Revenues collected by the state for the last 11 months have largely come in below budget, leaving state government with a weak financial tax base struggling largely from an unexpected drop in business taxes.
“June collections recorded stronger than anticipated sales tax growth, but continued to reflect weaker than anticipated collections from the corporate sector,” state Finance and Administration Commissioner Larry Martin (pictured) said in a statement Friday. “We continue to believe the recent up-tick in retail activity is an indication of renewed consumer confidence, and an economy slowly on the mend.”
Sales taxes posted a $13.5 million gain in June, a figure that is 2.2 percent more than the state budgeted. Sales taxes make up the bulk of the state’s revenue used to support state departments and services. While sales tax collections are up nearly 3.6 percent year-to-date, sales taxes hover $15.5 million below expectations for the budget year.

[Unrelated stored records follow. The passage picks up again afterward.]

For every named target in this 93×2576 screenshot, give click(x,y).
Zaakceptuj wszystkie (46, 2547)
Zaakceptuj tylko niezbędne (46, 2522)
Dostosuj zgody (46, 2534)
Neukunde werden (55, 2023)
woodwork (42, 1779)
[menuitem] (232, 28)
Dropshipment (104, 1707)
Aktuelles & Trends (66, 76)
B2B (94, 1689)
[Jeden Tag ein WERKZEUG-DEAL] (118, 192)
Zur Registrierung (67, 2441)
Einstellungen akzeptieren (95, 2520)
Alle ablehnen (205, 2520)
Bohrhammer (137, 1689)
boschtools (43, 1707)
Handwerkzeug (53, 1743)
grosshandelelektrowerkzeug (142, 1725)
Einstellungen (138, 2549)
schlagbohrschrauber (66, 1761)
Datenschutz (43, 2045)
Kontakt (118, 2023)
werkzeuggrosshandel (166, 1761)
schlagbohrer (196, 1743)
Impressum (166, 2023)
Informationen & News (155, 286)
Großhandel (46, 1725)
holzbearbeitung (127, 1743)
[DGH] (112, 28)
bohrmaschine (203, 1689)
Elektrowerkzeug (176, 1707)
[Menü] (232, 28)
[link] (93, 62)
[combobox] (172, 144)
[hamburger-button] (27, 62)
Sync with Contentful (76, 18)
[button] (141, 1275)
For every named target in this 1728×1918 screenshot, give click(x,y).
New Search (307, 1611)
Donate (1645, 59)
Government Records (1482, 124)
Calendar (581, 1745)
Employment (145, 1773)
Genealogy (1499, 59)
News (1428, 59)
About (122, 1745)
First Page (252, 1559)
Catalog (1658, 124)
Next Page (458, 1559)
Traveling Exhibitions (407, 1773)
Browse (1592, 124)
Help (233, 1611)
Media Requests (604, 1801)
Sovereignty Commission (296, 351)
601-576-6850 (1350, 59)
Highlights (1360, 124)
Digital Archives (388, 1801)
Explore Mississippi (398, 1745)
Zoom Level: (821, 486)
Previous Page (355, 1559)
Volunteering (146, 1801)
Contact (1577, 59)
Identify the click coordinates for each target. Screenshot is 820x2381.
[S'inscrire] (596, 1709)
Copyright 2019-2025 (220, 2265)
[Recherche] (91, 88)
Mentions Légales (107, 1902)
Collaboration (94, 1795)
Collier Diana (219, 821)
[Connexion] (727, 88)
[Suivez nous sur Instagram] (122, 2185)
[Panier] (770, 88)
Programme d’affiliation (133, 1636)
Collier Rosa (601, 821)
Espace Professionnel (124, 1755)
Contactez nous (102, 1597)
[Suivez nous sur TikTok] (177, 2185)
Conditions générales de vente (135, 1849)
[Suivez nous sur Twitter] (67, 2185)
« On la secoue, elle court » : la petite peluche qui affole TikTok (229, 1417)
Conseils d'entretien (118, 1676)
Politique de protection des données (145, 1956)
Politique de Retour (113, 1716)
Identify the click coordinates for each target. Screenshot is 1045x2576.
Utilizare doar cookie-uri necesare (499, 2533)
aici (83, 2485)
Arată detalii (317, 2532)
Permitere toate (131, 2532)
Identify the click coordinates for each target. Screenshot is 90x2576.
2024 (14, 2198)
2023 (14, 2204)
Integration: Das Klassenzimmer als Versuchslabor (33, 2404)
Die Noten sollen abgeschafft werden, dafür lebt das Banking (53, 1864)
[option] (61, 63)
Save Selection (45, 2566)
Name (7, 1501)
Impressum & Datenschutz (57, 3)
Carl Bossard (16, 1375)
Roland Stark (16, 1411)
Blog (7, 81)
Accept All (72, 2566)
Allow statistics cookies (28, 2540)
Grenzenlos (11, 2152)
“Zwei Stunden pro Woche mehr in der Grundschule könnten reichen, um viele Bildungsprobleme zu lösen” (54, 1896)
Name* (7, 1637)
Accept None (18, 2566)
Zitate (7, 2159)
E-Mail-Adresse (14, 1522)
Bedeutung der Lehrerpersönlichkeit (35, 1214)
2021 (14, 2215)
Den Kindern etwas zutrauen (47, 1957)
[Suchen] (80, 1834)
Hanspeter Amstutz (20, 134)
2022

But the big drop throughout the year has come from the state’s franchise and excise tax collections, which combined fell $54 million short of expectations last month, 14 percent below budget. Year-to-date, the state collections are $278 million less than expected.
Tax collections on tobacco, motor vehicle title and registration, business, inheritance and estate, privilege, gross receipts, severance taxes and alcoholic beverages all fell short of expectations in June, according to the state.
Taxes on income, gasoline, mixed drinks, motor vehicle fuel and coin-operated amusement were up in the last month, with marginal increases in tax collections on purchases of beer and petroleum.
In total, the state collected $5.3 million more last June than it did last month.
Year to date, the state has collected .1 percent more than it did last year, but leaving state coffers collectively below budgeted estimates by $289.9 million, or 2.6 percent.